WORK REQUIRED :: Only the count is needed. Count the lines below with the word "computer" in them.

[Saved data entries]
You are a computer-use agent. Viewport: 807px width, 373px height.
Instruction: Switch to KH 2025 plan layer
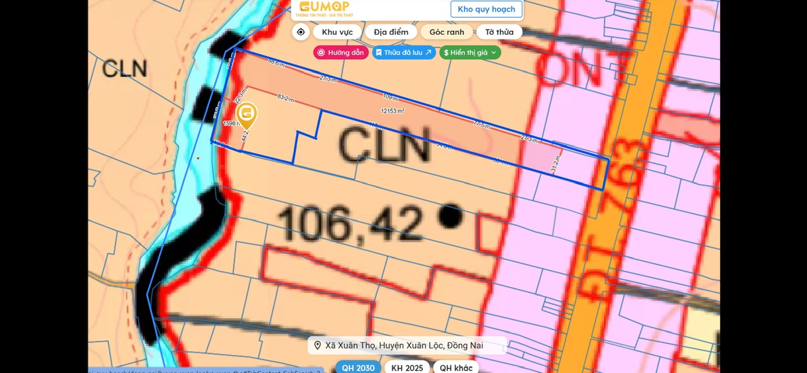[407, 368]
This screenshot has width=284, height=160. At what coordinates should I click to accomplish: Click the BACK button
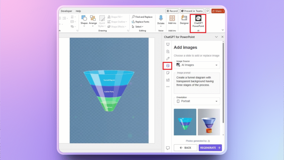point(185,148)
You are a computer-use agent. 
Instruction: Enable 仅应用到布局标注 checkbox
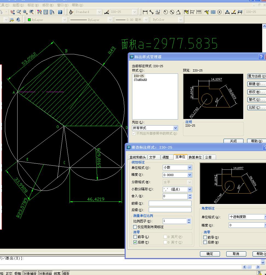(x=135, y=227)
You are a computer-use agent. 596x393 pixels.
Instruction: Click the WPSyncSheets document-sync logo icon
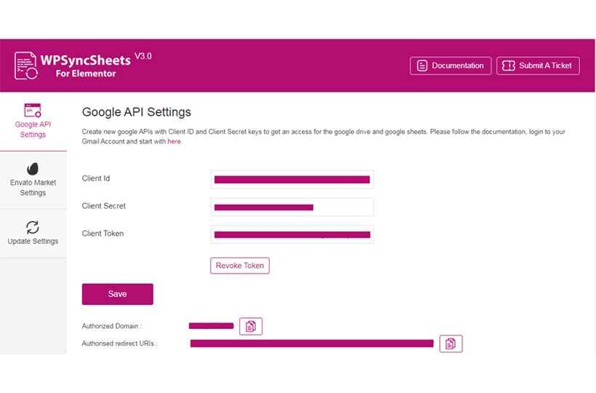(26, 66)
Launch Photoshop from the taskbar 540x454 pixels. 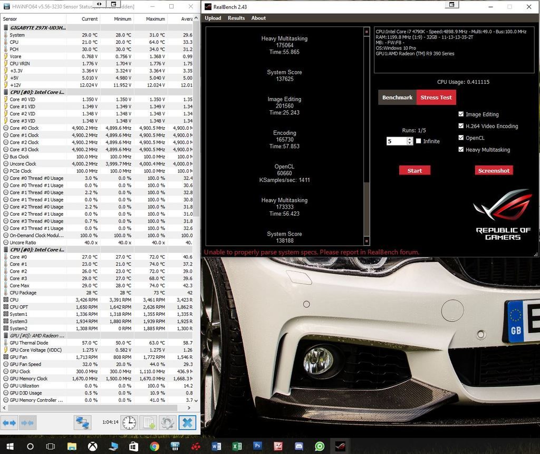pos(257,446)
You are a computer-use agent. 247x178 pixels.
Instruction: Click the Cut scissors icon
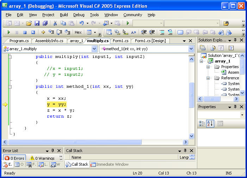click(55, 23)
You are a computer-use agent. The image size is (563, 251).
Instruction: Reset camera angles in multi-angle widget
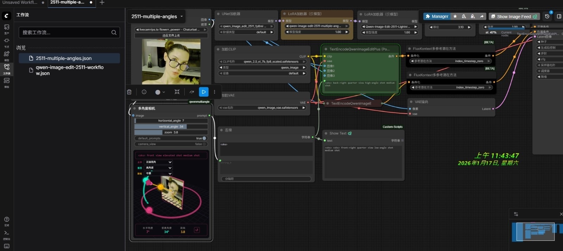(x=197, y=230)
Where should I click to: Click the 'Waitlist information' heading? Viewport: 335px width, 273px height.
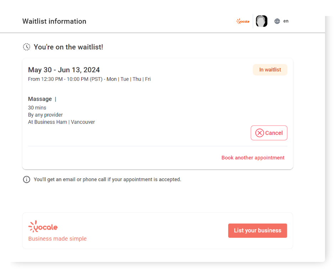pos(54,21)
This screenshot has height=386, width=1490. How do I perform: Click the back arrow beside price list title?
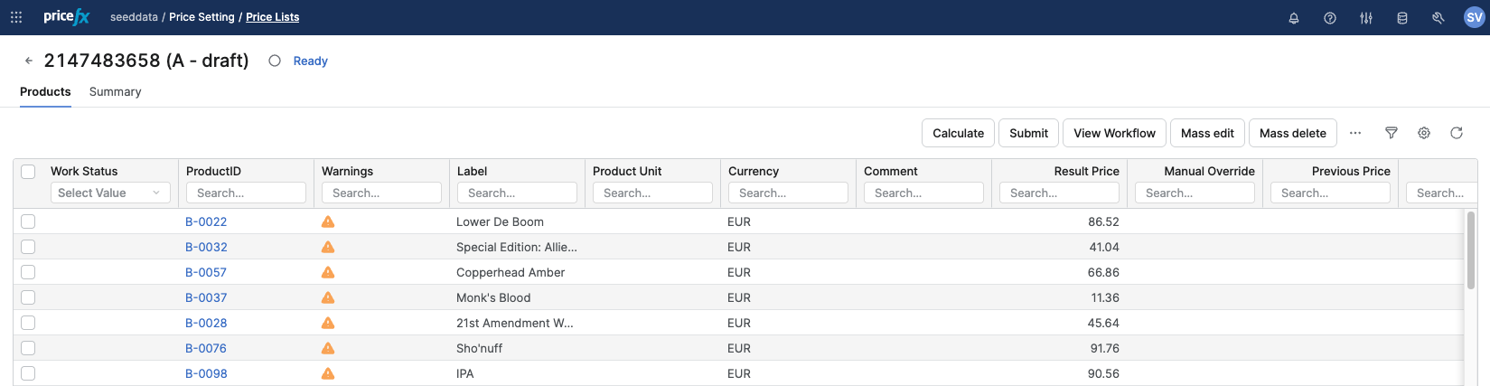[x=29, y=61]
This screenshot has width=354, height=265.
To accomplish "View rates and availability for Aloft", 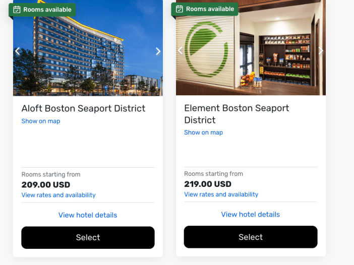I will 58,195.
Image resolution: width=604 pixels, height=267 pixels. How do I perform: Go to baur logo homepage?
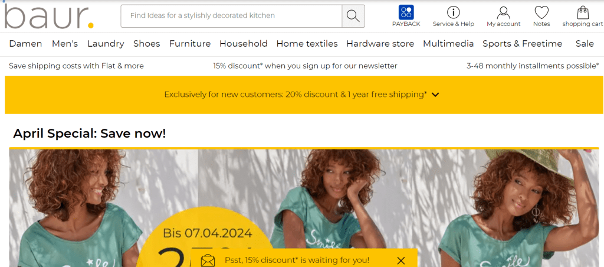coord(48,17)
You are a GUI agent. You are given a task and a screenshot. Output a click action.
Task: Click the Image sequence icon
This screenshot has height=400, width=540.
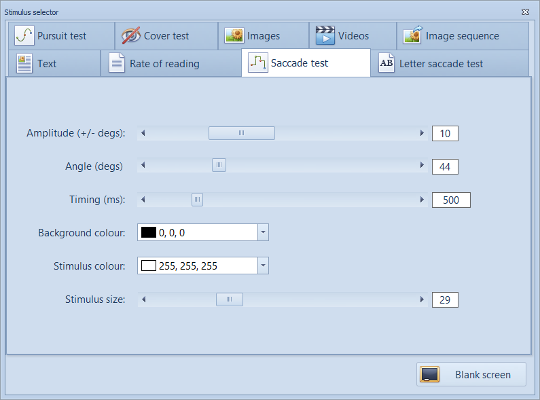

ANSWER SPACE :: 5